(Work request):
Pull out every line in the data that has the string "card" in it.

(Given information):
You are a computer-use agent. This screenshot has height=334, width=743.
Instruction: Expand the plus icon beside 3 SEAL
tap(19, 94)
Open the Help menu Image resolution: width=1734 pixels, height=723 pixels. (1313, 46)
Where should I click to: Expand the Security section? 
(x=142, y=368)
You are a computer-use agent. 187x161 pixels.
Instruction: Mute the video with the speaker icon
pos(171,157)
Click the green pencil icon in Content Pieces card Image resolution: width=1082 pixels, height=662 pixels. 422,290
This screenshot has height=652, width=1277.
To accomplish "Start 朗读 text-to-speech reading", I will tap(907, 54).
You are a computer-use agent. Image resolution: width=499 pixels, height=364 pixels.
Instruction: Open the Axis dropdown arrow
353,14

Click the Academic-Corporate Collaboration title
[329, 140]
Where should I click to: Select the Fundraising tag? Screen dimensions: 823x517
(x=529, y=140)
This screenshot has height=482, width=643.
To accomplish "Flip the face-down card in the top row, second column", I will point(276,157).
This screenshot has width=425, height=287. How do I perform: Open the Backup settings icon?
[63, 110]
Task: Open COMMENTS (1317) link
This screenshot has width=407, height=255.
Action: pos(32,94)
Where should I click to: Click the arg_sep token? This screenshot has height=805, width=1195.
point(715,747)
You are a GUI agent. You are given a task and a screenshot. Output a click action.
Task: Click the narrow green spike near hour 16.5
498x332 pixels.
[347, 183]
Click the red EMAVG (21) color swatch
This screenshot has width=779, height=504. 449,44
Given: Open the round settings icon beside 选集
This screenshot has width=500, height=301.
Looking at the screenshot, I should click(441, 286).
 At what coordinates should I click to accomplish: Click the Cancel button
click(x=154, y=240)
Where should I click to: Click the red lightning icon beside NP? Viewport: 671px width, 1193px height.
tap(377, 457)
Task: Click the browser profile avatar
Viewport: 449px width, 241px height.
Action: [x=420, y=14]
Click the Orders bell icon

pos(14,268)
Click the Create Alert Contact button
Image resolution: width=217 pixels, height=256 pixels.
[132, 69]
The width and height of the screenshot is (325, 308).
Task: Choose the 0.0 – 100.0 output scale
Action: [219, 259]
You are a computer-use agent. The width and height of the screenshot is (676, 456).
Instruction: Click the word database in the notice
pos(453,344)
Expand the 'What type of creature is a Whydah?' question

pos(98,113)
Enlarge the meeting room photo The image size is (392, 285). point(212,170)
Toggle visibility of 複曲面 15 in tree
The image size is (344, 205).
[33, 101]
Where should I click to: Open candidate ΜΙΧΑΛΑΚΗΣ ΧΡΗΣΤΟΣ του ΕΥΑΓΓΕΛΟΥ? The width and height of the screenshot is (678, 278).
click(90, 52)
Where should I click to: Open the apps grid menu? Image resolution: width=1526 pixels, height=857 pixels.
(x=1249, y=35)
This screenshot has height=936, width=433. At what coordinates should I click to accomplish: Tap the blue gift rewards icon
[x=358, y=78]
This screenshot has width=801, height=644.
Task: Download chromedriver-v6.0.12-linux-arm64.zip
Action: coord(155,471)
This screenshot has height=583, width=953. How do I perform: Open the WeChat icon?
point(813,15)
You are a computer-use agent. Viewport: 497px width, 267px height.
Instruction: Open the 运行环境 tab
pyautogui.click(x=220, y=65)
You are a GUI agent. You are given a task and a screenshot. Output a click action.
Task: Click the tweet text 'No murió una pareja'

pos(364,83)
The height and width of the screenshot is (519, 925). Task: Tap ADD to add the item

(Result for this exercise):
Click the green pencil icon in Content Pieces card Image resolution: width=1082 pixels, height=662 pixels. 422,290
To accomplish "Flip the face-down card in the top row, second column", I will point(276,157).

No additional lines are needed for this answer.